El bajo perfil digital de Santilli, además, contiene un dato reputacional nada despreciable.
Durante junio, el dirigente de pasado macrista se ubicó entre las figuras de mejor desempeño relativo dentro del relevamiento, aunque todavía en valores negativos.
Santilli aparece tercero en la escala de sentimiento, sólo por detrás del ministro de Defensa, Carlos Presti, y de la vicepresidenta, Victoria Villarruel.
El nuevo jefe de Gabinete le saca ventajas amplias, por ejemplo, al renunciado Manuel Adorni, quien dejó la Casa Rosada como uno de los tres funcionarios con peor reputación digital.
La comparación favorece a Santilli, pero no debe confundir: evidencia un saldo reputacional menos deteriorado que el de Adorni, no con una valoración positiva consolidada.

Santilli: entre Adorni, Milei, Macri y la Casa Rosada
La conversación en redes sobre Diego Santilli compone una narrativa vinculada con la reorganización del poder libertario, más allá de su trayectoria política.
Santilli desembarca en la Jefatura de Gabinete como un dirigente asociado por los usuarios a distintos reacomodamientos de la política argentina contemporánea; y la conversación digital convierte esa biografía política en material reputacional.
Su llegada no es leída solamente como un cambio administrativo, sino como un movimiento dentro de una trama de poder que incluye a Adorni, Milei, Macri y la Casa Rosada.

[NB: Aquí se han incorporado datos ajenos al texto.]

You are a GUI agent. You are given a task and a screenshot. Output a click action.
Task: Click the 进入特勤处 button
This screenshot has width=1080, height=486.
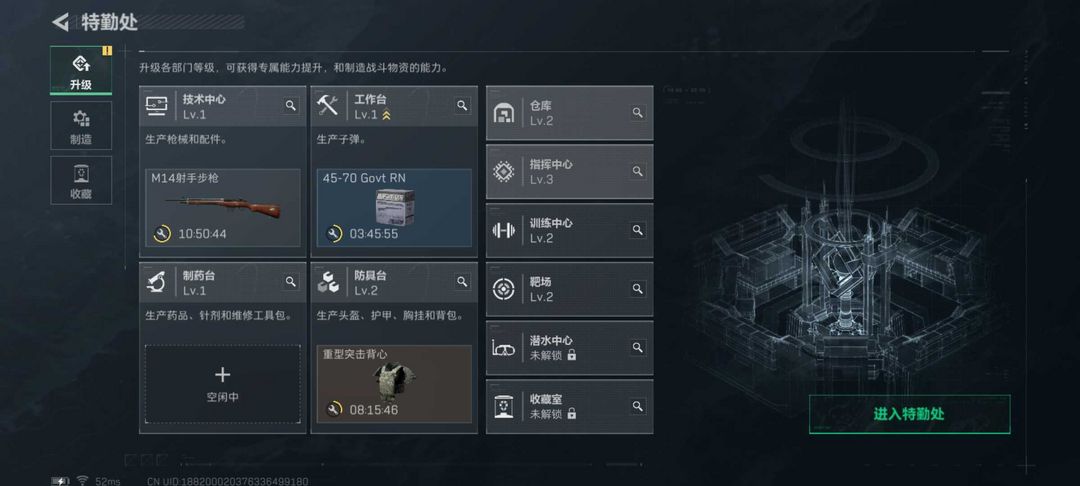point(909,414)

Los términos más agresivos de la nube semántica sobre Diego Santilli —como chorro, estafa, offshore, corrupto o espías— expresan una hostilidad digital alejada de la verificación periodística y de las imputaciones judiciales, para recostarse en prejuicios políticos e ideológicos de distinto tipo.
Pero, aun sin constituir pruebas de nada, esos términos son relevantes ya que muestran el repertorio de ataque disponible en redes.
Diego Santilli ya cuenta con una carga negativa previa a sus nuevas funciones, lista para escalar si la transición de gabinete genera nuevos conflictos.

Los desafíos que vienen
El escenario de descompresión en la Casa Rosada ocurrirá si la salida de Manuel Adorni reduce de manera sostenida términos filosos como escándalo, corrupción, Justicia y error baja su intensidad.
Asimismo, dicho disentimiento sucederá si Diego Santilli logra desplazar su agenda hacia cuestiones relacionadas con la gestión, la relación con los gobernadores, las reformas que impulse y, en definitiva, los resultados concretos.
La crisis comenzará a disiparse sólo si Santilli logra evitar absorber la centralidad negativa que tenía Adorni y, al mismo tiempo, reduce los niveles de rechazo sobre su propia figura.
Si no lo logra, la Casa Rosada habrá reemplazado al principal emisor de conflicto, pero no a la matriz reputacional que volvió vulnerable al gabinete.
Si la ampliación de funciones de Santilli no descomprime el contexto adverso que rodea a los ministros de Javier Milei, el Gobierno quedará frente a una crisis persistente: ya no centrada en un solo funcionario, sino extendida a todo el staff gubernamental.
En definitiva, el gran desafío del oficialismo libertario será desacoplar las desventuras personales de sus funcionarios de la evaluación sobre la gestión.
Esa asociación, que Manuel Adorni profundizó de manera gravosa, sigue posándose como un fantasma sobre el equipo que rodea al Presidente.
La destreza de Diego Santilli para separar su reputación personal de su desempeño funcional será decisiva.
El reto es particularmente complejo para un dirigente leído en redes como parte de la casta política que Javier Milei, de manera paradójica, fue el blanco de muy duras definiciones políticas como parte de su repertorio discursivo para llegar a la Casa Rosada.